• To do: Rewrite the rows below, changing "GUI agent" to "screen assistant" wherever it appears and leaving everything else as it is.

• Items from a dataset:

......

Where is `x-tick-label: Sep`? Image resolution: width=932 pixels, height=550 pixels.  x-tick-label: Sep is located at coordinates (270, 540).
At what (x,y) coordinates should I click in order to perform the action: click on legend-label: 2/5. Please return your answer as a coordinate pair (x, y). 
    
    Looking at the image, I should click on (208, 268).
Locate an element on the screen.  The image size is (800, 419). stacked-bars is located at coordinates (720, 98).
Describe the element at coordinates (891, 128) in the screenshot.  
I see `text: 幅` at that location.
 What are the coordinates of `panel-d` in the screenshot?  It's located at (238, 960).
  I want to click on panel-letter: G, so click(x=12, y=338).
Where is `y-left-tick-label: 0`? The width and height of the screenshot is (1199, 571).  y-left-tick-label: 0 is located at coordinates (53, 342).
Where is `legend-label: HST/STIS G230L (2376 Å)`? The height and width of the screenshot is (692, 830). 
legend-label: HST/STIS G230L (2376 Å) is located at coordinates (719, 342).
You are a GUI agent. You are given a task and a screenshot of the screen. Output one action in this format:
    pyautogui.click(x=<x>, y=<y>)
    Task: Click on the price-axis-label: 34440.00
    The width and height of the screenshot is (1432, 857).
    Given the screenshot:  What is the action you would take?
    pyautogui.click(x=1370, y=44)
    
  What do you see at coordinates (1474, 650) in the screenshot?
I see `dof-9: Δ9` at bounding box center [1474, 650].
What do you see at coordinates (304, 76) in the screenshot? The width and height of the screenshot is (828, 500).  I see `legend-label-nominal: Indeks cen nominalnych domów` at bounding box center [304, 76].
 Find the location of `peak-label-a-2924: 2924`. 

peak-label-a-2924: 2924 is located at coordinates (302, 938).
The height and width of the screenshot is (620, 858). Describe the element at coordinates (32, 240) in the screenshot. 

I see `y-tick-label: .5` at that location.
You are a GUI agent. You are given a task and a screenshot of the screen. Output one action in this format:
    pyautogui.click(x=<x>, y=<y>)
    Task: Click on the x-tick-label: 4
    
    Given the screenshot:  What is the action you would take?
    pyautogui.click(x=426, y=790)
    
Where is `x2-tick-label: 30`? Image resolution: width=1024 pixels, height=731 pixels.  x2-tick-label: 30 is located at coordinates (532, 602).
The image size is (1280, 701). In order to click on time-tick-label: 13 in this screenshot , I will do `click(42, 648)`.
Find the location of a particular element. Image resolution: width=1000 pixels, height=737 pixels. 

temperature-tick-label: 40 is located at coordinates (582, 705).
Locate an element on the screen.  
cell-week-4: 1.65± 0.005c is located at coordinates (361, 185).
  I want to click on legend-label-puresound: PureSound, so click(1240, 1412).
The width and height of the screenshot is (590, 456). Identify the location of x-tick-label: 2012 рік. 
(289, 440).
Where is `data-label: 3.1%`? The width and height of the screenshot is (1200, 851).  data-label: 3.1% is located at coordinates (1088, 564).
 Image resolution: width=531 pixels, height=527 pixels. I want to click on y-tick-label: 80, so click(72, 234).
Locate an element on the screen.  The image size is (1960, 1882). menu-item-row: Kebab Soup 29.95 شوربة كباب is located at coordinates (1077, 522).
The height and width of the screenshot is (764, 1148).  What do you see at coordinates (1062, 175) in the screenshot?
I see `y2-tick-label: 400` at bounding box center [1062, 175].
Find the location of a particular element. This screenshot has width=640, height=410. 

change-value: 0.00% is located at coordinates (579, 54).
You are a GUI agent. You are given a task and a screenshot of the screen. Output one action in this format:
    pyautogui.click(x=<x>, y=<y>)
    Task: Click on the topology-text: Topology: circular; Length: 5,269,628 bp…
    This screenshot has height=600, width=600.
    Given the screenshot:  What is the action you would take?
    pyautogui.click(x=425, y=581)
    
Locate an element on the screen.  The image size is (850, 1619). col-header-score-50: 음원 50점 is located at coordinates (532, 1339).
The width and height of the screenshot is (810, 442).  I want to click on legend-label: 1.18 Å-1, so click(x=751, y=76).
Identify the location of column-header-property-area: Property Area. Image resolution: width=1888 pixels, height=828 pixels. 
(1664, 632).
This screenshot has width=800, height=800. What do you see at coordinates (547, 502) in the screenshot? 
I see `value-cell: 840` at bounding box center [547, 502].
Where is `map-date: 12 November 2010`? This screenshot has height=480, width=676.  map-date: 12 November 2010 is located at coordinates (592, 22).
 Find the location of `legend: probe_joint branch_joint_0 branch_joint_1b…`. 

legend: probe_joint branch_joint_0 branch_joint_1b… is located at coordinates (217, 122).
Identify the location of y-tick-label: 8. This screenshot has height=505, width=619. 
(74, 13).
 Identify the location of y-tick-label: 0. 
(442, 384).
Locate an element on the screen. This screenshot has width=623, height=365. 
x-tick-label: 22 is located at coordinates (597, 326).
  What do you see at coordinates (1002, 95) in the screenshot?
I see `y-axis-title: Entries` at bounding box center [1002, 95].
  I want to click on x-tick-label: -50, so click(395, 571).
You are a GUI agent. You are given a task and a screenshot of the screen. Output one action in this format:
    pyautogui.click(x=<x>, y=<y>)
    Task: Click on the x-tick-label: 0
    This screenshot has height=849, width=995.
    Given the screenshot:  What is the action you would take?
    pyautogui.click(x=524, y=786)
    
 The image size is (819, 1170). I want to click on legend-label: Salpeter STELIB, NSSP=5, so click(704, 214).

......

• Task output:
Where is `x-tick-label: Sep`? Image resolution: width=932 pixels, height=550 pixels.  x-tick-label: Sep is located at coordinates (270, 540).
At what (x,y) coordinates should I click in order to perform the action: click on legend-label: 2/5. Please return your answer as a coordinate pair (x, y). 
    
    Looking at the image, I should click on (208, 268).
Locate an element on the screen.  The image size is (800, 419). stacked-bars is located at coordinates (720, 98).
Describe the element at coordinates (891, 128) in the screenshot.  
I see `text: 幅` at that location.
 What are the coordinates of `panel-d` in the screenshot?  It's located at (238, 960).
  I want to click on panel-letter: G, so click(x=12, y=338).
Where is `y-left-tick-label: 0`? The width and height of the screenshot is (1199, 571).  y-left-tick-label: 0 is located at coordinates (53, 342).
Where is `legend-label: HST/STIS G230L (2376 Å)`? The height and width of the screenshot is (692, 830). 
legend-label: HST/STIS G230L (2376 Å) is located at coordinates (719, 342).
You are a screen assistant. You are given a task and a screenshot of the screen. Output one action in this format:
    pyautogui.click(x=<x>, y=<y>)
    Task: Click on the price-axis-label: 34440.00
    The width and height of the screenshot is (1432, 857).
    Given the screenshot:  What is the action you would take?
    pyautogui.click(x=1370, y=44)
    
  What do you see at coordinates (1474, 650) in the screenshot?
I see `dof-9: Δ9` at bounding box center [1474, 650].
What do you see at coordinates (304, 76) in the screenshot? The width and height of the screenshot is (828, 500).  I see `legend-label-nominal: Indeks cen nominalnych domów` at bounding box center [304, 76].
 Find the location of `peak-label-a-2924: 2924`. 

peak-label-a-2924: 2924 is located at coordinates (302, 938).
The height and width of the screenshot is (620, 858). Describe the element at coordinates (32, 240) in the screenshot. 

I see `y-tick-label: .5` at that location.
You are a screen assistant. You are given a task and a screenshot of the screen. Output one action in this format:
    pyautogui.click(x=<x>, y=<y>)
    Task: Click on the x-tick-label: 4
    
    Given the screenshot:  What is the action you would take?
    pyautogui.click(x=426, y=790)
    
Where is `x2-tick-label: 30`? Image resolution: width=1024 pixels, height=731 pixels.  x2-tick-label: 30 is located at coordinates (532, 602).
The image size is (1280, 701). In order to click on time-tick-label: 13 in this screenshot , I will do `click(42, 648)`.
Find the location of a particular element. Image resolution: width=1000 pixels, height=737 pixels. 

temperature-tick-label: 40 is located at coordinates (582, 705).
Locate an element on the screen.  
cell-week-4: 1.65± 0.005c is located at coordinates (361, 185).
  I want to click on legend-label-puresound: PureSound, so click(1240, 1412).
The width and height of the screenshot is (590, 456). Identify the location of x-tick-label: 2012 рік. 
(289, 440).
Where is `data-label: 3.1%`? The width and height of the screenshot is (1200, 851).  data-label: 3.1% is located at coordinates (1088, 564).
 Image resolution: width=531 pixels, height=527 pixels. I want to click on y-tick-label: 80, so click(72, 234).
Locate an element on the screen.  The image size is (1960, 1882). menu-item-row: Kebab Soup 29.95 شوربة كباب is located at coordinates (1077, 522).
The height and width of the screenshot is (764, 1148).  What do you see at coordinates (1062, 175) in the screenshot?
I see `y2-tick-label: 400` at bounding box center [1062, 175].
Find the location of a particular element. This screenshot has width=640, height=410. 

change-value: 0.00% is located at coordinates (579, 54).
You are a screen assistant. You are given a task and a screenshot of the screen. Output one action in this format:
    pyautogui.click(x=<x>, y=<y>)
    Task: Click on the topology-text: Topology: circular; Length: 5,269,628 bp…
    This screenshot has height=600, width=600.
    Given the screenshot:  What is the action you would take?
    pyautogui.click(x=425, y=581)
    
Locate an element on the screen.  The image size is (850, 1619). col-header-score-50: 음원 50점 is located at coordinates (532, 1339).
The width and height of the screenshot is (810, 442).  I want to click on legend-label: 1.18 Å-1, so click(x=751, y=76).
Identify the location of column-header-property-area: Property Area. Image resolution: width=1888 pixels, height=828 pixels. 
(1664, 632).
This screenshot has width=800, height=800. What do you see at coordinates (547, 502) in the screenshot? 
I see `value-cell: 840` at bounding box center [547, 502].
Where is `map-date: 12 November 2010`? This screenshot has height=480, width=676.  map-date: 12 November 2010 is located at coordinates (592, 22).
 Find the location of `legend: probe_joint branch_joint_0 branch_joint_1b…`. 

legend: probe_joint branch_joint_0 branch_joint_1b… is located at coordinates (217, 122).
Identify the location of y-tick-label: 8. This screenshot has height=505, width=619. 
(74, 13).
 Identify the location of y-tick-label: 0. 
(442, 384).
Locate an element on the screen. This screenshot has width=623, height=365. 
x-tick-label: 22 is located at coordinates (597, 326).
  What do you see at coordinates (1002, 95) in the screenshot?
I see `y-axis-title: Entries` at bounding box center [1002, 95].
  I want to click on x-tick-label: -50, so click(395, 571).
You are a screen assistant. You are given a task and a screenshot of the screen. Output one action in this format:
    pyautogui.click(x=<x>, y=<y>)
    Task: Click on the x-tick-label: 0
    This screenshot has height=849, width=995.
    Given the screenshot:  What is the action you would take?
    pyautogui.click(x=524, y=786)
    
 The image size is (819, 1170). I want to click on legend-label: Salpeter STELIB, NSSP=5, so click(704, 214).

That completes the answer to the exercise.